Oberlin College Archives

OBERLIN COLLEGE ARCHIVES

Tappan Square

Aerial_Tappan_c1990_thumb.jpg

Date

Settlement: 1833

Location

Bounded by N. Main Street, W. Lorain Street, N. Professor Street, and W. College Street

Architects/Collaborators

1914 walkways and tree planting: Olmsted Brothers (1898-1980), Brookline, MA (landscape architects)
Plantings: Beatrix Jones Farrand (1872-1959) (landscape architect)

History

Tappan Square, Oberlin’s picturesque town green comprising 13 acres, was first cleared of trees in order to create space to build a college. Early settlers began removing trees between 1833 and 1836, adding a worm fence and later one of Osage Orange to keep out roaming cattle. It was briefly known as “stumpville” due to the large number of tree stumps left behind during the clearing, and later was known as the “Campus” or “College Park.” It wasn’t until after World War II that the area became commonly known as Tappan Square. Several of the College’s first buildings once stood on Tappan Square, including Tappan Hall, the square’s namesake. Built in 1836, Tappan Hall was named after Arthur Tappan, a merchant abolitionist and an early donor to the college. The next addition to the square didn’t occur until 1855, when the College Chapel was built. In 1868 construction was completed on French Hall and Society Hall, both located on the western side of the square. Spear Library-Laboratory was constructed in 1885, the same year Tappan Hall was torn down. A Victorian bandstand providing a venue for musical entertainment stood on the square near the corner of North Main and West College Streets from 1879 to 1907, when it burned down. In the 19th century, three geologicaly significant boulders  were moved to the square.

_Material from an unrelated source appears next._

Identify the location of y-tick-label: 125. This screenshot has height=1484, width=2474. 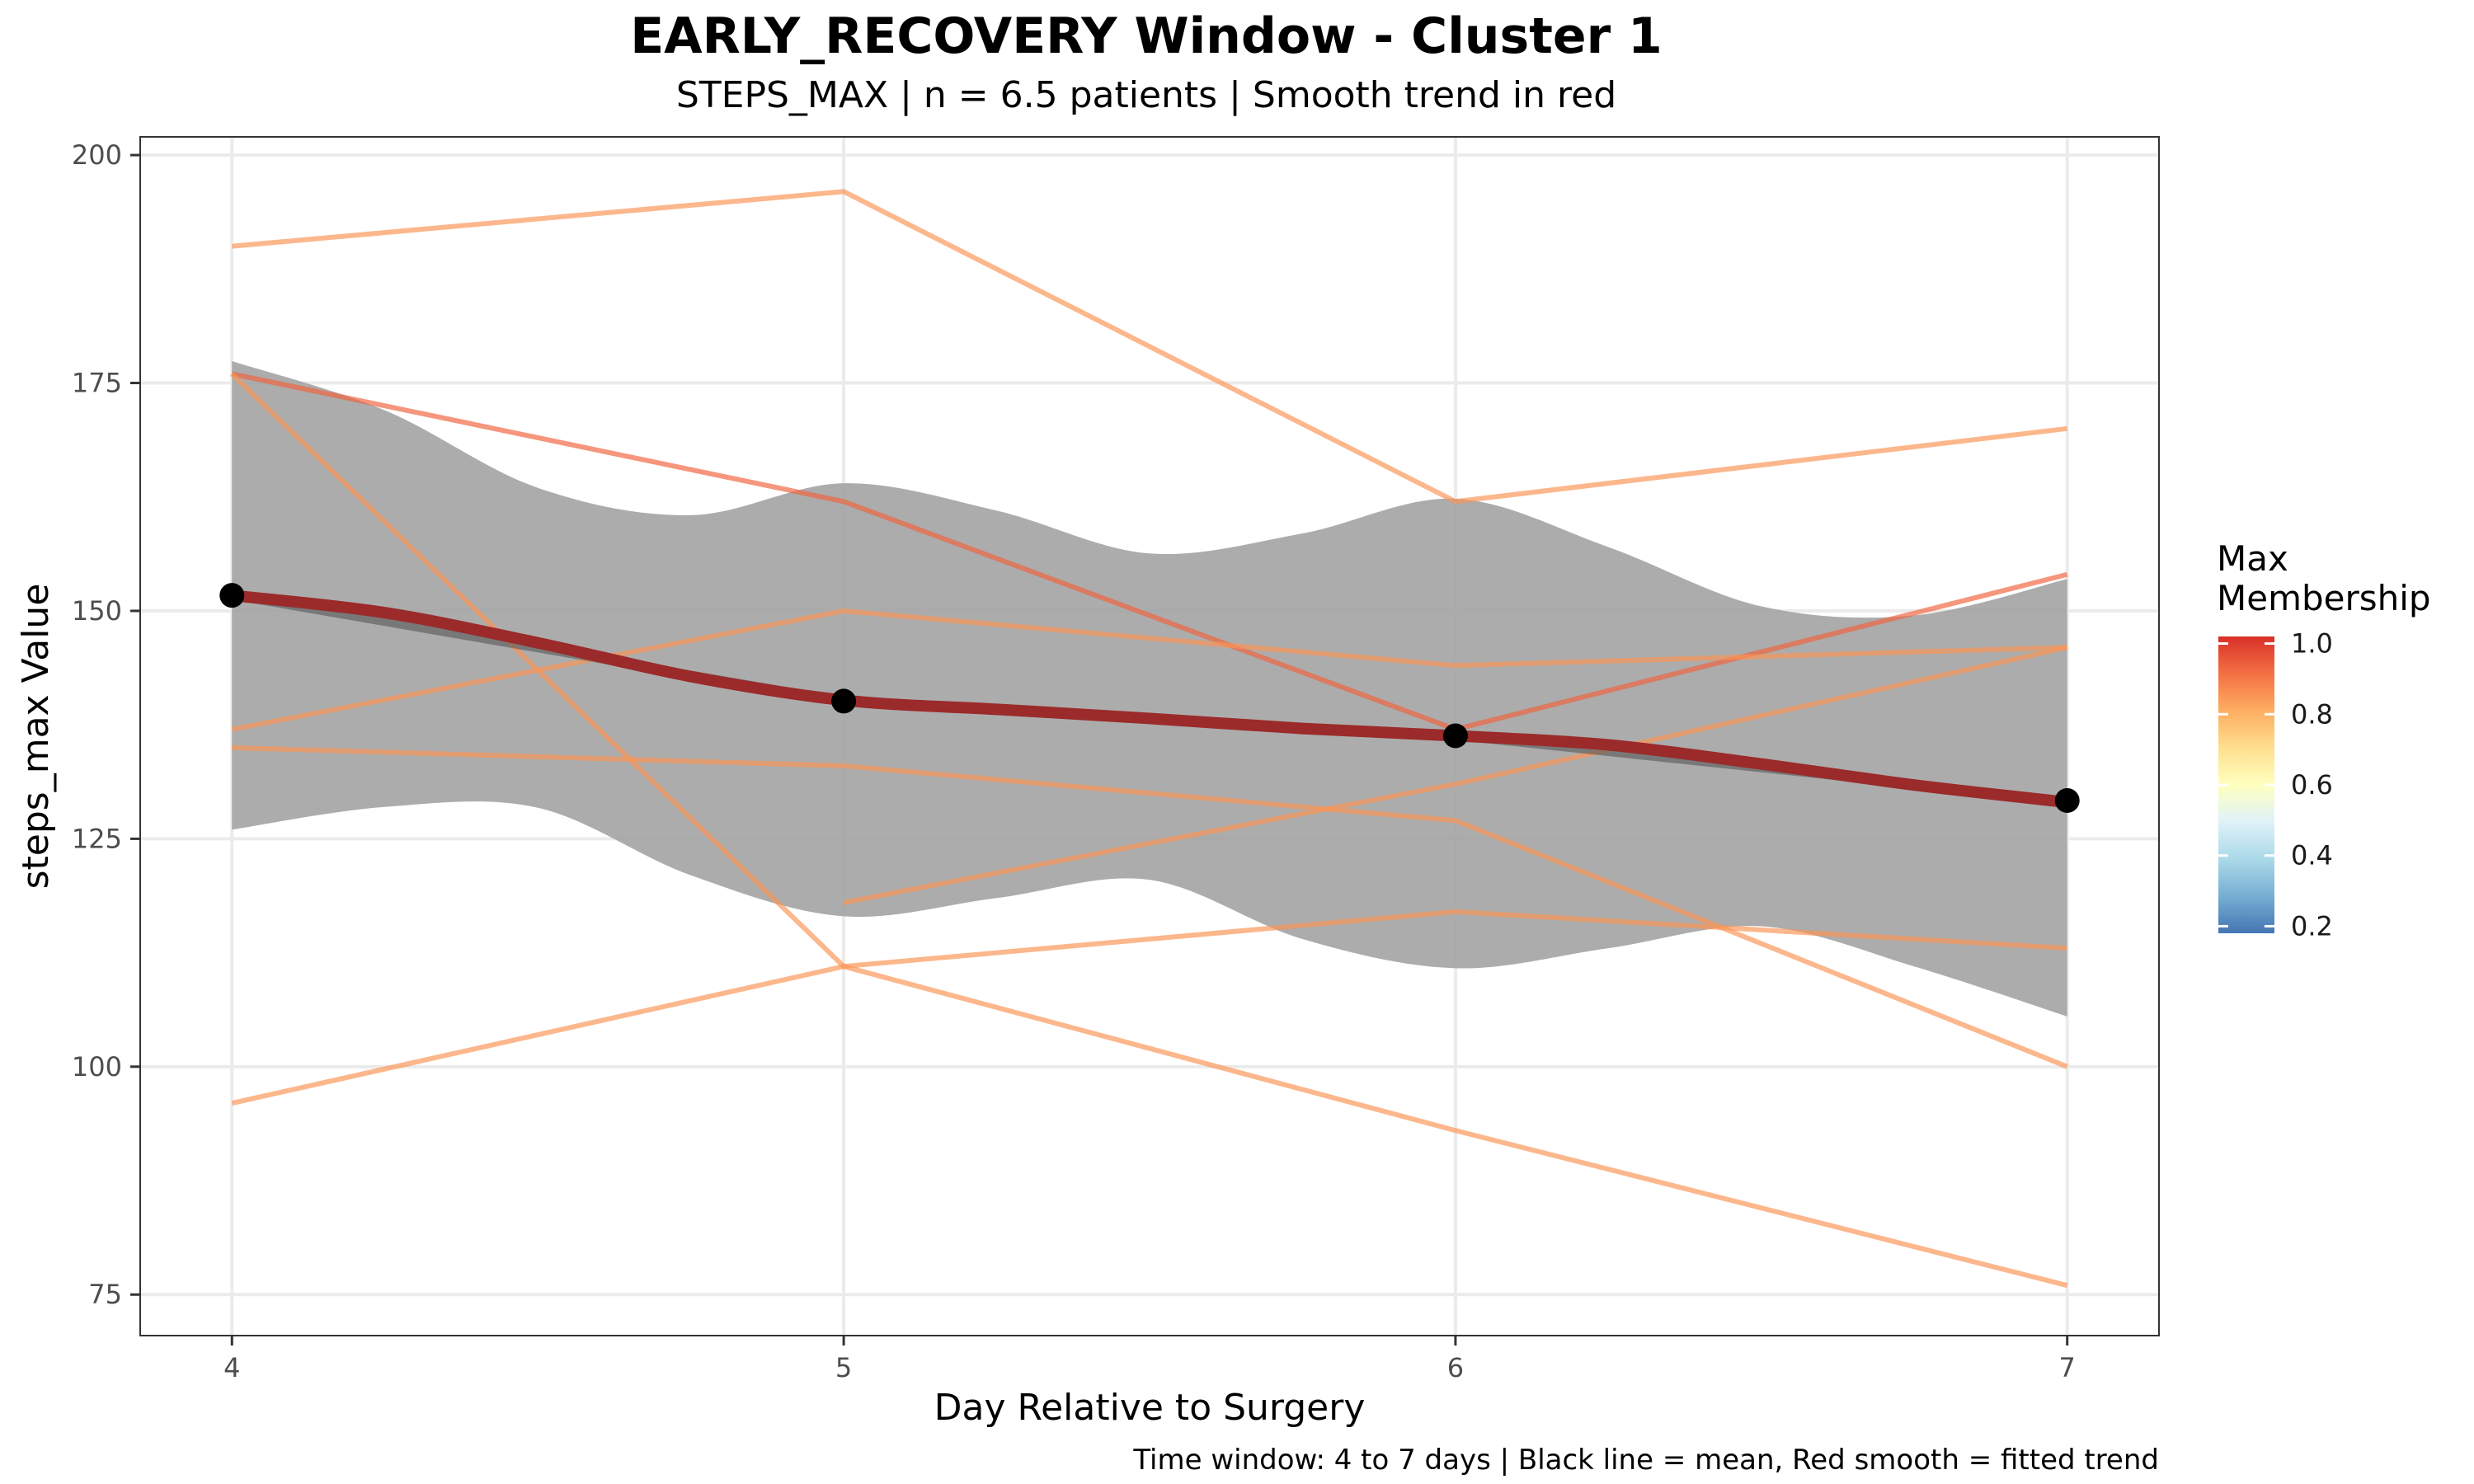
(97, 838).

Two of them were freed from Plum Creek by members of the classes of 1882 and 1898 respectively and formally presented to the College. Since 1962 these have been painted over by students for graffiti.

In 1903 the Memorial Arch was built and the College Chapel was destroyed by fire. That year the Olmsted Brothers, sons of the great landscape architect Frederick Law Olmsted, produced a campus plan for the College that called for removing all the buildings from the square to create a green space. In 1914 the College retained the Olmsted Brothers as consultants again. At the firm’s recommendation, brick walkways were added to the square and trees were planted. It wasn’t until 1927 that the College could raze the buildings on the square as recommended, under the terms of the estate of Charles Martin Hall, the Oberlin graduate who discovered the process for refining aluminum metal. The College relocated and reconstructed the buildings’ functions elsewhere on campus. A plaque in Tappan Square commemorates Hall’s contribution, which ensures Tappan Square will remain a beautiful open space for the town and college to enjoy. The College conducted massive tree planting campaigns in the years since the square's initial deforestation, including under the 1914 plan by the Olmsted Brothers. But in the 1960s Dutch Elm Disease decimated most of the elms. This included, in 1965, the removal of the square’s Historic Elm, which had grown in the square since before 1833. Trees have been planted and cataloged continuously since then. The final structural addition to the square was the 1987 Clark Bandstand. The bandstand and the Memorial Arch remain the only two structures standing on the square, other than the Hall memorial ring and the Hall plaque.

Sources

Geoffrey Blodgett, Oberlin Architecture, College and Town: A Guide to Its Social History (Oberlin, OH: Oberlin College, 1985), 1-2.

Geoffrey Blodgett, Oberlin History: Essays and Impressions (Kent, OH: Kent State University Press, © 2006), 236-237.

"Tappan Square, Arboretum Collection and History" (pamphlet), Oberlin College, ca. 1995.

Oberlin College Archives, "Trees in Oberlin" Subject File.

Oberlin College Archives, College General Records, Monuments and Memorials.





Image Description

Aerial view of Tappan Square looking north-northwest. Memorial Arch (1903) on left facing Peters Hall; Clark Bandstand (1987) upper right on the green.